# Question for you Z31 engine guys



## Zen31ZR (Mar 24, 2004)

Would an 87 non turbo still have a W-series engine or not.........?


----------



## asleepz (Feb 24, 2004)

From what I've read it should be any VG30E(T) in the 87 models.

Proof

http://www.engr.colostate.edu/~radare/wserieschanges.html


----------



## Zen31ZR (Mar 24, 2004)

♣AsleepZ♣ said:


> From what I've read it should be any VG30E(T) in the 87 models.
> 
> Proof
> 
> http://www.engr.colostate.edu/~radare/wserieschanges.html


After April of 87.....


----------



## ICP Sux0rZ! (Jan 10, 2005)

so....after 4/87 would have a W series? so like my 5/87 has one?



> to provide a decrease in noise levels and an increase in power output.

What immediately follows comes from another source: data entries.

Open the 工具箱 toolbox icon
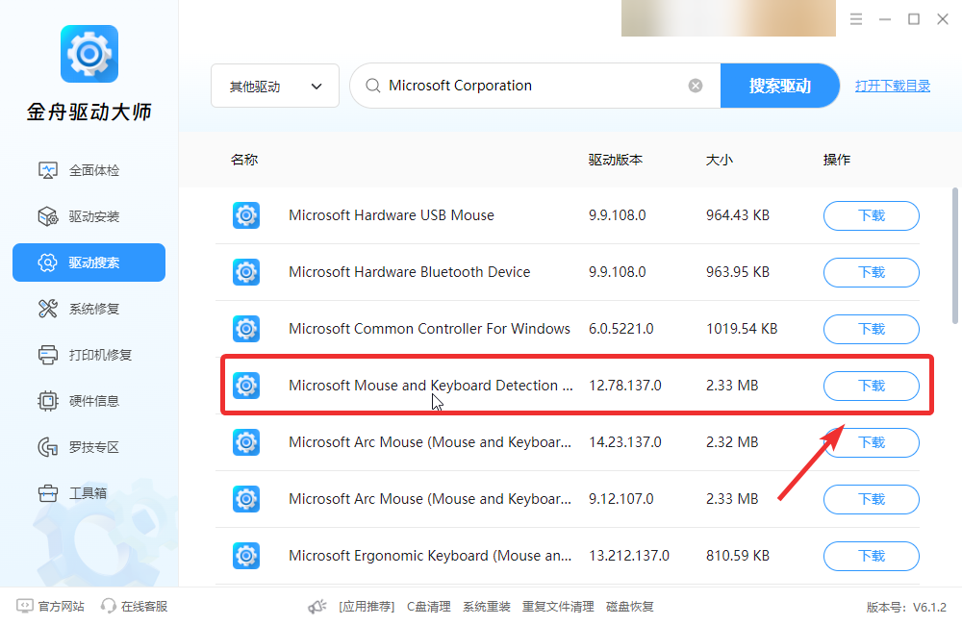The image size is (962, 625). [48, 493]

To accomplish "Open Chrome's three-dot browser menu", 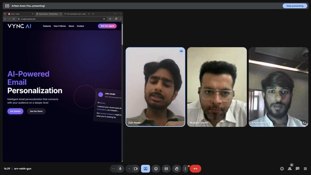I will coord(120,19).
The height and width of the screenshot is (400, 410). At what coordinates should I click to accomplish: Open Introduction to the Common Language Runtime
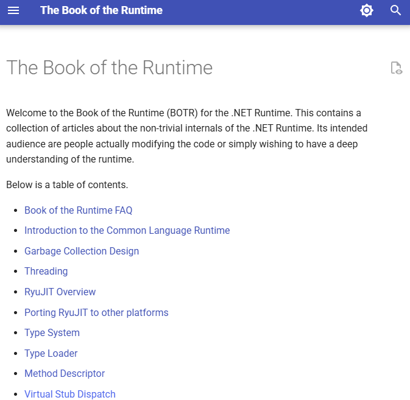[x=127, y=230]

 anyone know what the power difference is?


----------



## JAMESZ (Mar 12, 2004)

SanMarcosZfreak said:


> anyone know what the power difference is?


For you none.


They are a W series engine.


----------



## ICP Sux0rZ! (Jan 10, 2005)

i mean whats the difference between a W series and a non W series non turbo?


----------



## JAMESZ (Mar 12, 2004)

SanMarcosZfreak said:


> i mean whats the difference between a W series and a non W series non turbo?


Did you not read the link?


----------



## ICP Sux0rZ! (Jan 10, 2005)

i meant the power differences, i read the whole link, it says theres power differences, but it doesn't give any numbers


----------



## JAMESZ (Mar 12, 2004)

SanMarcosZfreak said:


> i meant the power differences, i read the whole link, it says theres power differences, but it doesn't give any numbers


LIKE I SAID THERE ARE NO POWER DIFFERENCES WHEN IT COMES TO THE NA ENGINES!


----------



## Zen31ZR (Mar 24, 2004)

JAMESZ said:


> LIKE I SAID THERE ARE NO POWER DIFFERENCES WHEN IT COMES TO THE NA ENGINES!


Yep, 160 Hp is still 160 Hp.... The only power differences are between the turbo and nonturbo engines, and of course between the early turbo engines and the 88-89 turbo engines...


----------



## ICP Sux0rZ! (Jan 10, 2005)

oh sorry no need to yell....geez


----------